[Stored items]

=== Begin Enclosure ===

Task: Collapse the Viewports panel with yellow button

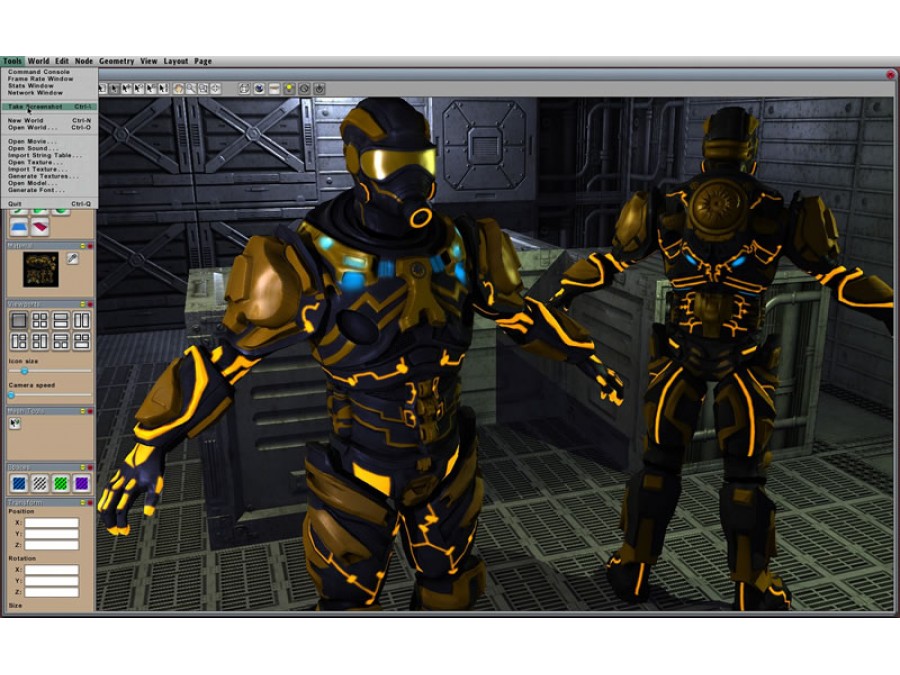Action: click(83, 304)
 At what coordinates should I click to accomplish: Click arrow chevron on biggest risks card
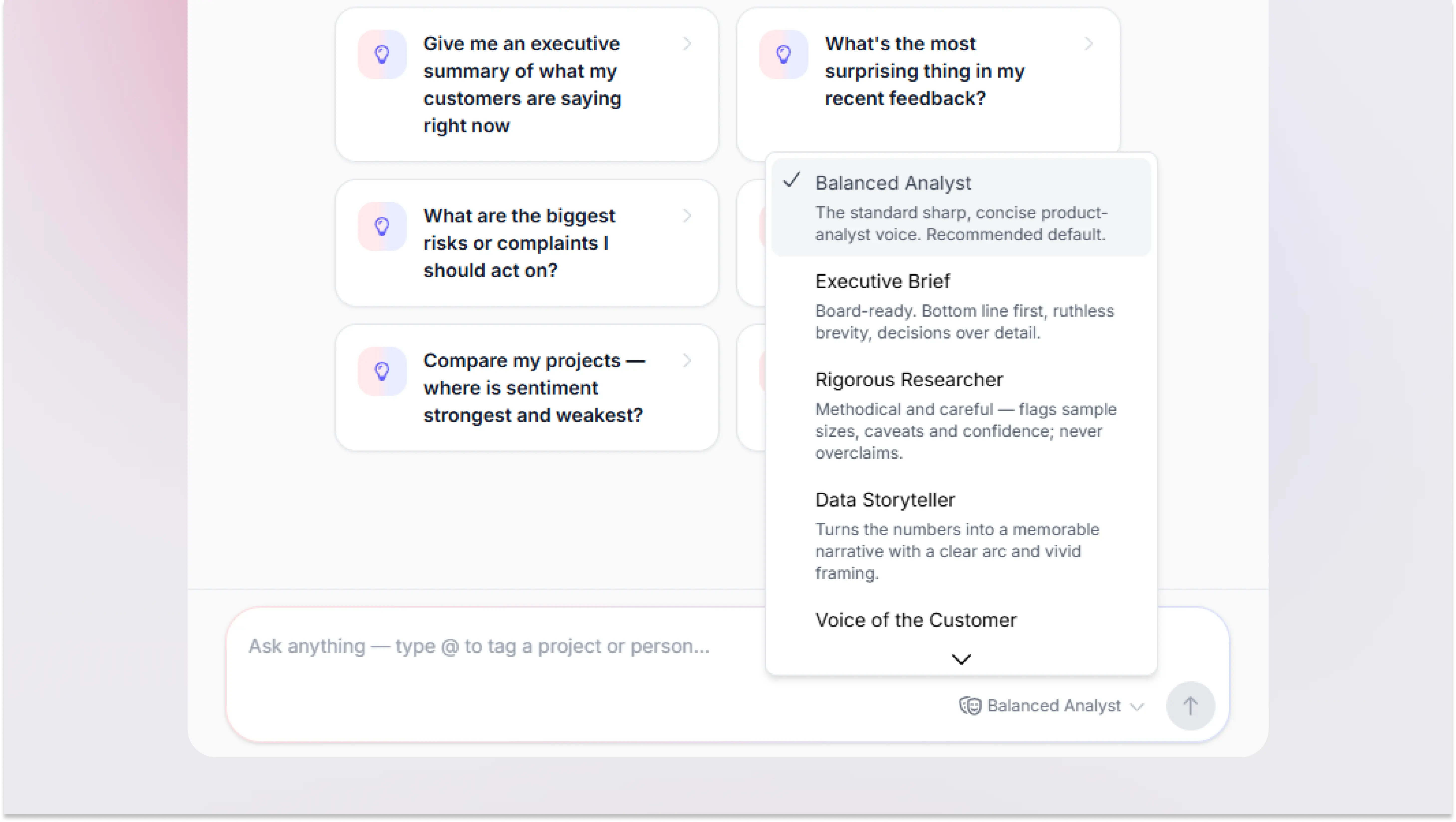pyautogui.click(x=687, y=216)
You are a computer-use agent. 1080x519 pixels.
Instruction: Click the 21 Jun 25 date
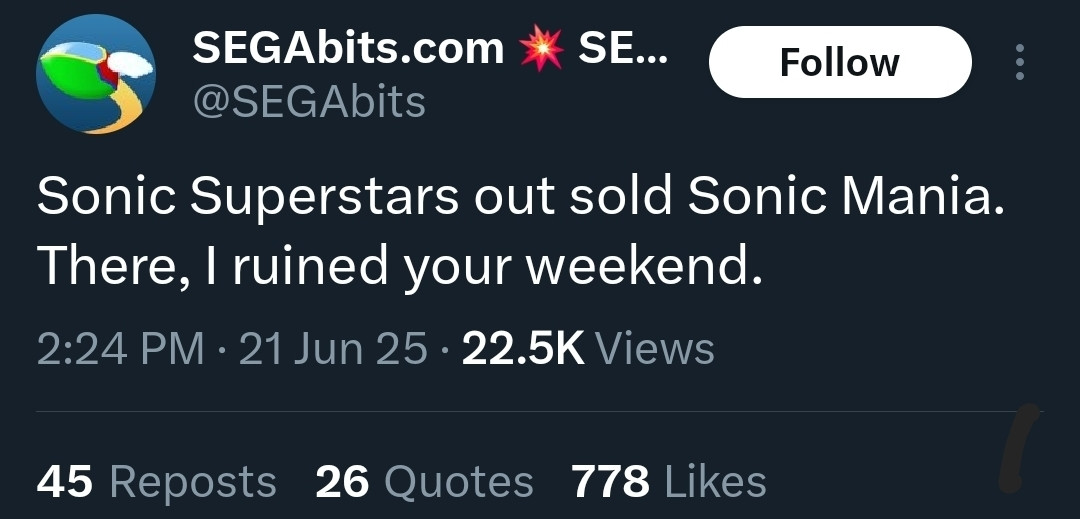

=== End Enclosure ===

* TASK DIRECTIONS
Set out every record exactly, images excluded.

* RESULT OF THIS TASK
Task: Collapse the Viewports panel with yellow button

Action: click(83, 304)
 At what coordinates should I click to accomplish: Click arrow chevron on biggest risks card
pyautogui.click(x=687, y=216)
You are a computer-use agent. 1080x519 pixels.
Instruction: Click the 21 Jun 25 date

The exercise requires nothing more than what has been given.